The brave next wave is already being seen in more militant, savvy and discerning consumers who won’t take crap from their bankers, insurers and credit-card companies. If moms and dads can pre-order babies genetically “immunised” against cancer, Parkinson’s or Alzheimer’s, what’s to stop them pre-ordering customised education or holding governments instantly accountable for back-pedalling on their promises? Many of the world’s pre-eminent educational institutions are already grappling with revolutionary new academic paradigms that could see the demise of specialisation in favour of selective generalists. Imagine Bill Gates crossed with Craig Venter crossed with Barack Obama, or Karen Armstrong crossed with Angela Merkel crossed with Sylvia Earle with a side-serving of Sonia Sotomayor to keep them all in line. Imagine your garage mechanic equally at ease in chiropractic ergonomics as she is in self-corrective textile mechanics.

This will bring about new kinds of power balances — new paradigms of work relationships between employer and employee (ironically, the so-called “black economic empowerment” model might perversely precipitate precisely this and bosses will be answerable to their employees as the major shareholders).
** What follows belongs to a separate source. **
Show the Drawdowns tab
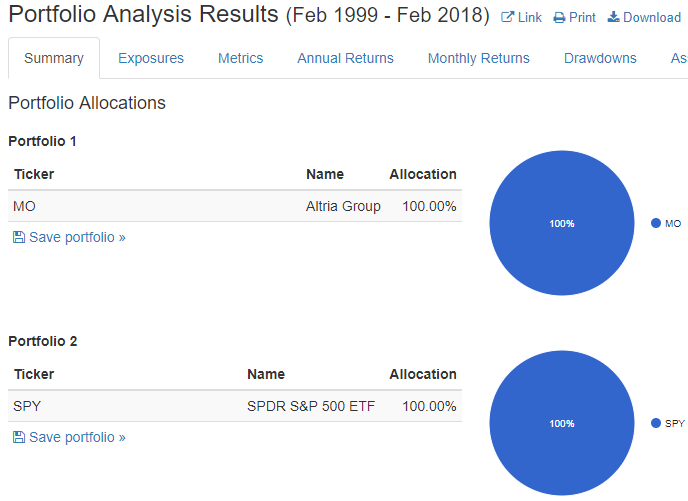688x501 pixels. (600, 58)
We can expect to see a different kind of competitive arena for manufacturers as each puts more and into the fight for the mind of the individual. Already conventional market research methods are tentatively stepping over the threshold into behavioural neuro-anatomy. So what’s hot on the catwalks of Paris or Parys could be determined as much by magnetic resonance scanning and understanding how the five human senses we now know teeter and totter with age, race, ethnicity, neighbourhood, diet and genealogy a few years from now as by designer whim today.

With the growth of the Individual as social super-power, seven billion superheroes, will naturally flow the pre-eminence of Personal Choice as predicator of how the world works, tugs and pulls in manifold directions. The implications of all this on justice and legislation, morality and religion, mobility and reproduction, international relations and politics, let alone our husbandry of this imperilled planet are the stuff of blogs to come.

That is if people will still write blogs in the next wave.